TEXT PASSAGE:
- Strokes gained is simple.
- Strokes gained will make you a better golfer.
- Strokes gained is here to stay.
You don’t need to purchase another contraption to tie around your forearm while you swing. You don’t need a set of all-new equipment. You don’t even need to take a golf lesson. With strokes gained, a tiny bit of game tracking shows you almost everything about how you play golf and how to improve your scores.
Strokes gained started on the PGA Tour and the pros use it. For most amateurs, that should be enough of a hint. But strokes gained is not just for professionals. A 20 handicap can benefit just as much. Let’s look at what strokes gained is and why you need it.
What Is Strokes Gained?
Strokes gained is an advanced golf stat. If you’ve heard of advanced stats anywhere, it’s probably from baseball. Think of strokes gained as “Moneyball” but for golf. Some stats geeks saw how poorly traditional golf stats were working, so they came up with something better.
Let’s face it. Has your golf game ever really gotten better simply by knowing you made 30 putts and hit 12 greens in regulation? That may be nice data, but how did you translate that into becoming a better golfer?
Chances are you didn’t.
Strokes gained requires some simple tracking of your game (more on that later), but then it gives you a wealth of information about exactly what to work on. By comparing your game to other players at a similar skill level, you can see clearly how to lower your scores.
Why Does Strokes Gained Matter?
How do you know which areas of your game actually need improvement? Most golfers have a hunch. Is it right? (In our experience: probably not.) Sure, you may slice the ball off the first tee from time to time, but did that lead to you shooting 105?
Golf is a game of many different skills (power, accuracy, consistency, long and short shots, different lies, chipping, pitching, putting). Each golfer’s ability can be broken down into many subsets of performance.

GIVEN RECORDS:
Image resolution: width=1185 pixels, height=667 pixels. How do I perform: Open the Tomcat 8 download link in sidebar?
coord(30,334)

...

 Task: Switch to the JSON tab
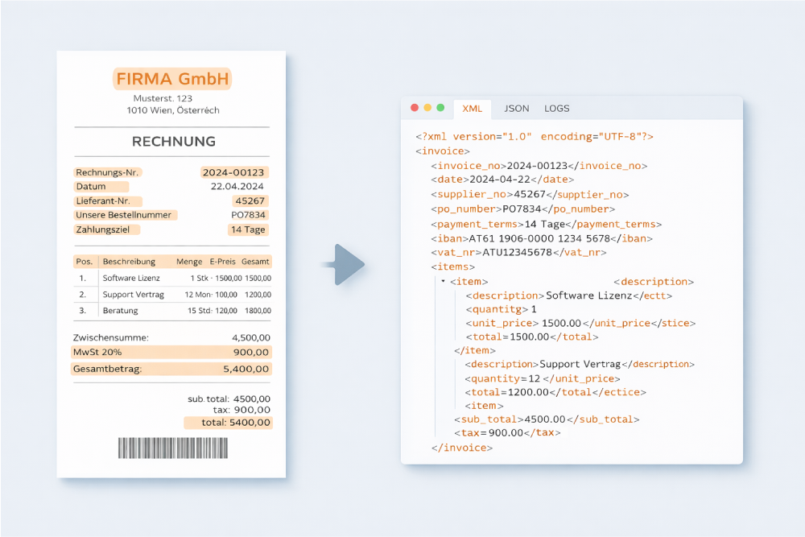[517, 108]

WHAT YOU WILL DO:
From the article on strokes gained, list everything the reader is told they don't need.

SOLUTION TO THIS TASK:
- Another contraption to tie around your forearm while you swing
- A set of all-new equipment
- A golf lesson